# [PROVIDED TEXT]
• • •
Aside from the obviously legal implications for creating a website that allows people to buy and sell products and services, including drugs, guns and even hitmen, Google will more than likely have a problem with the Gram search engine copying the style and colouring of the world’s most popular search engine.


Grams: The Google of the deep web

Much like the founder of the Silk Road, which similarly acted as a trading post for illegal goods and services going under the name Dread Pirate Roberts, Gram’s founder is known only by the Reddit username, gramsadmin.

Speaking via an online messaging service to Wired, the alleged founder has said his/her reason for creating the search engine was because he/she “noticed on the forums and reddit people were constantly asking ‘where to get product X?’ and ‘which market had product X?’ or ‘who had the best product X and was reliable and not a scam?’ I wanted to make it easy for people to find things they wanted on the darknet and figure out who was a trustworthy vendor.”
• • •
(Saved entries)
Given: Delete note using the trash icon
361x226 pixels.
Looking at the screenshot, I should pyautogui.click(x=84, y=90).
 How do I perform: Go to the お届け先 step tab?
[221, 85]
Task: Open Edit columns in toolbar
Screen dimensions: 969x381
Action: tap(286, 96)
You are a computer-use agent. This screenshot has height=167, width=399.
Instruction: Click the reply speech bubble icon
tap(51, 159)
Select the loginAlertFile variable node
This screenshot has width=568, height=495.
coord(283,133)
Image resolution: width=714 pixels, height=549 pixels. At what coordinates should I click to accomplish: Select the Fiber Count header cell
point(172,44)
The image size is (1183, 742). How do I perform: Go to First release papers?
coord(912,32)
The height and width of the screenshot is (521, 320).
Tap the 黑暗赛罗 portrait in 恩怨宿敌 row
• • •
# [THE TASK]
Resume the article about the Grams search engine, continuing on from its last sentence.

# [ANSWER FOR THIS EXERCISE]
Grams search results

A whole host of weaponry is available for anyone to buy

Even more worryingly for Google, he/she intends to bring more of Google’s technology into its search results by implementing algorithms seen in its Google AdWord searches.

“I am working on the algorithm so it is a lot like Google’s. It will have a scoring system based how long the listing has been up, how many transactions, how many good reviews. That way you will see the best listing first,” the alleged founder said on Reddit.